━━ Selected text

Written by a man who spent 15 years flying Tomcats, and who has also served as a consultant on such films as The Hunt for...

A rousing debut tale about the jet-flying set in which heroism, high-tech expertise, and a warts-and-all look at the Navy get equal measure.

It’s that uneasy period post–Desert Storm—the US (under the UN banner) and Iraq continuing to view each other gimlet-eyed. Lieutenant Rick Reichert (“Punk” affectionately), an F-14 Tomcat pilot, is stationed in the northern Arabian Gulf, on the three-billion-dollar carrier Arrowslinger—“The Boat” in Navy parlance. And he’s disenchanted. He hates being separated from the woman he loves, particularly since he’s begun to sense that her willingness to play Penelope to his Ulysses is on the wane, distance taking its toll. Also, he distrusts and despises his Queeg-like skipper, Commander “Soup” Campbell, whose ambition is boundless and whose path to promotion is littered with the outmaneuvered, the exploited, and the more deserving. What Punk loves is the flying, and the fliers—the good people in his squadron—though embarrassing words to that effect would never cross his 25-year-old lips. After months of unproductive wariness and enervating stalemate, there’s suddenly an incident. Iraqi jets are in the sky, in the no-fly zone, and Punk and his squadron-mates are ordered to confront them. Sensing an opportunity for glory—the kind of grandstanding he’s become famous for—Commander Campbell preempts one of the junior pilots, disrupting the orderliness and efficiency of the mission. Once aloft, he quickly compounds his ineptitude, crashing his plane and almost causing the death of the RIO (radio intercept officer) flying with him. Punk, on the other hand, performs valiantly, but in one of those painful ironies that Carroll clearly regrets and just as clearly appreciates, Campbell’s career turns out to be disaster-proof.

━━━━
━━ Listed entries

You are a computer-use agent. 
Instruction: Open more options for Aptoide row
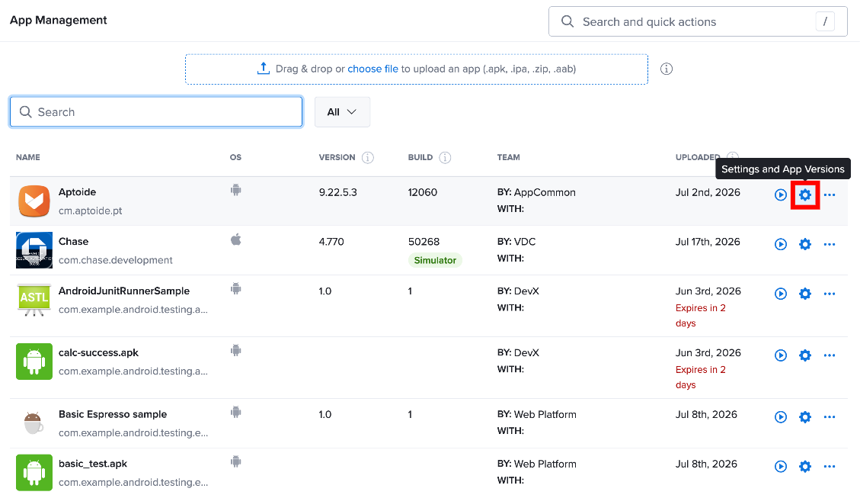[830, 194]
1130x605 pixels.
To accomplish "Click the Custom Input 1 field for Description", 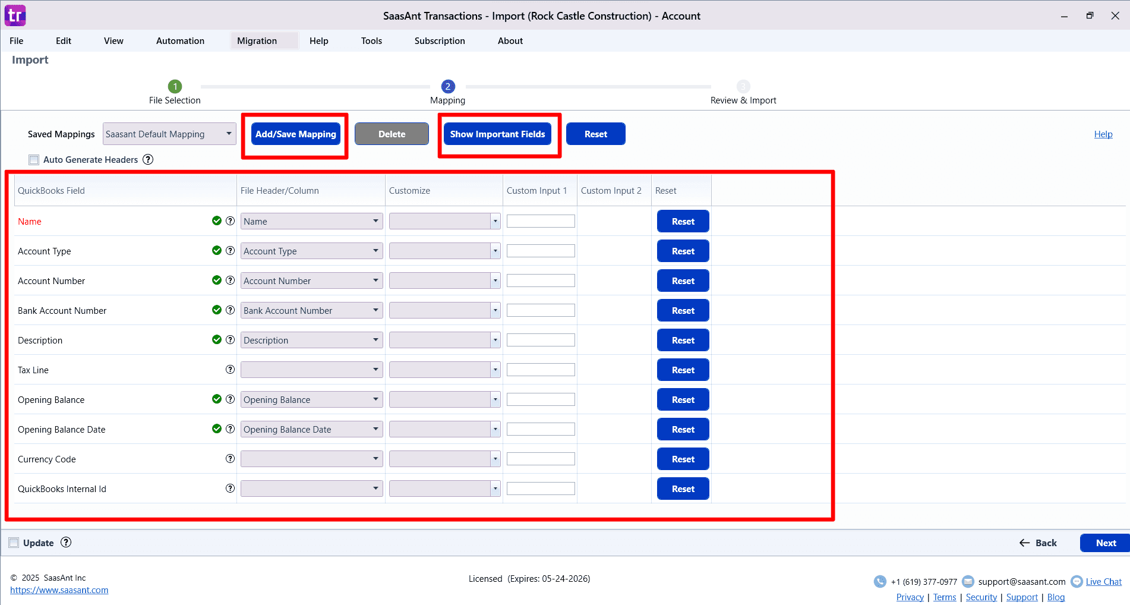I will (x=541, y=340).
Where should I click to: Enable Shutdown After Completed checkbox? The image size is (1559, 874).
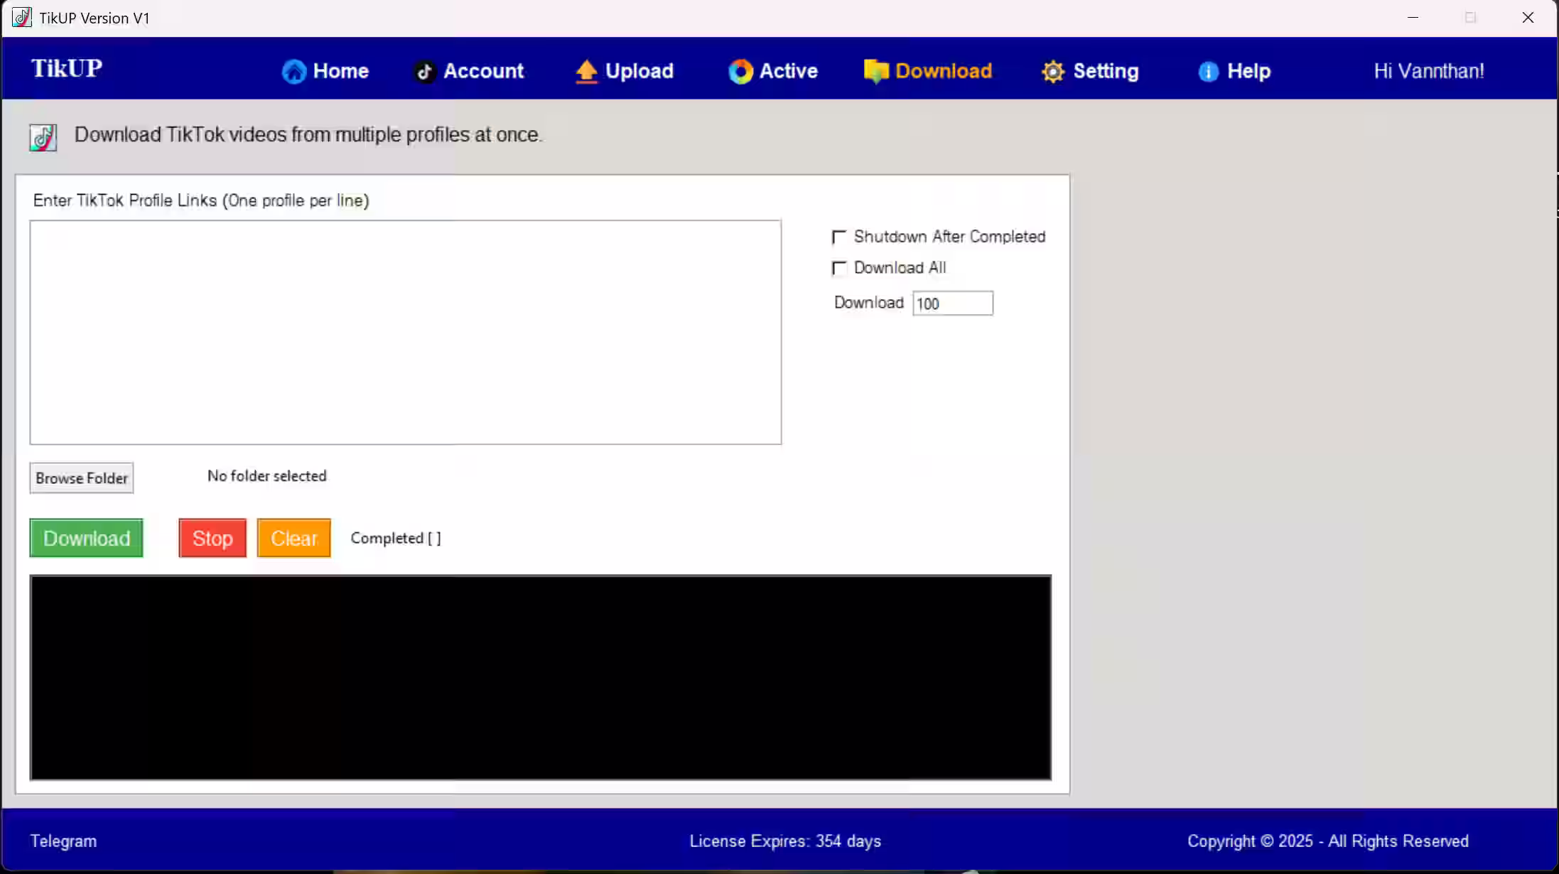click(839, 237)
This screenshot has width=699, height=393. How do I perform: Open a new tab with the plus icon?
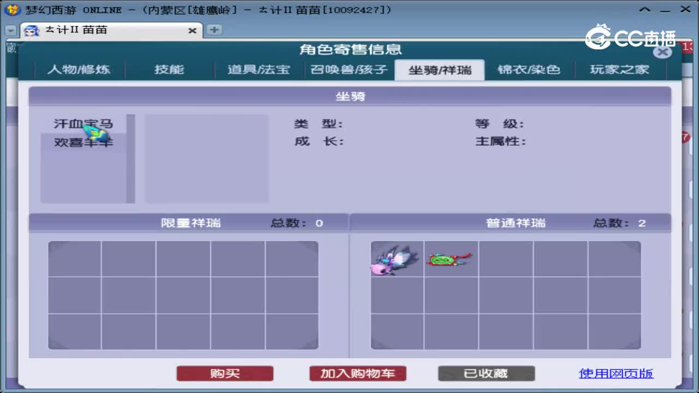pos(213,31)
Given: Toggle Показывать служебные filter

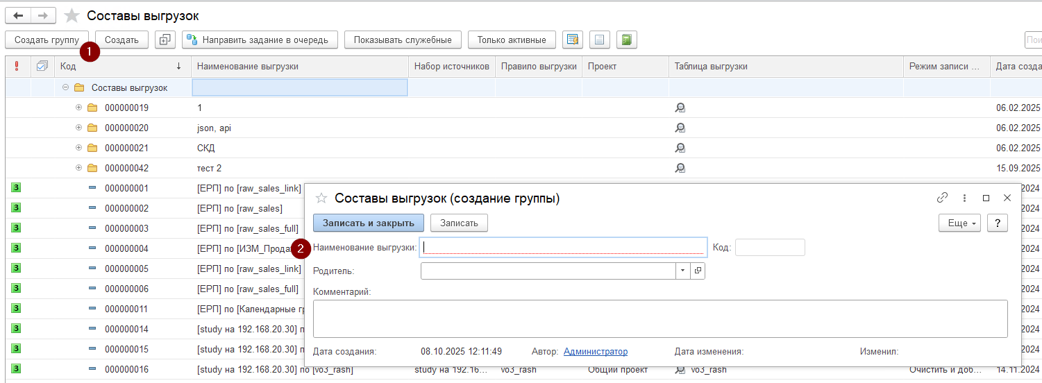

━━━━

Directive
Reproduce word for word the part of the book review above from "Written by a" to "get equal measure.".

Response to this task
Written by a man who spent 15 years flying Tomcats, and who has also served as a consultant on such films as The Hunt for...

A rousing debut tale about the jet-flying set in which heroism, high-tech expertise, and a warts-and-all look at the Navy get equal measure.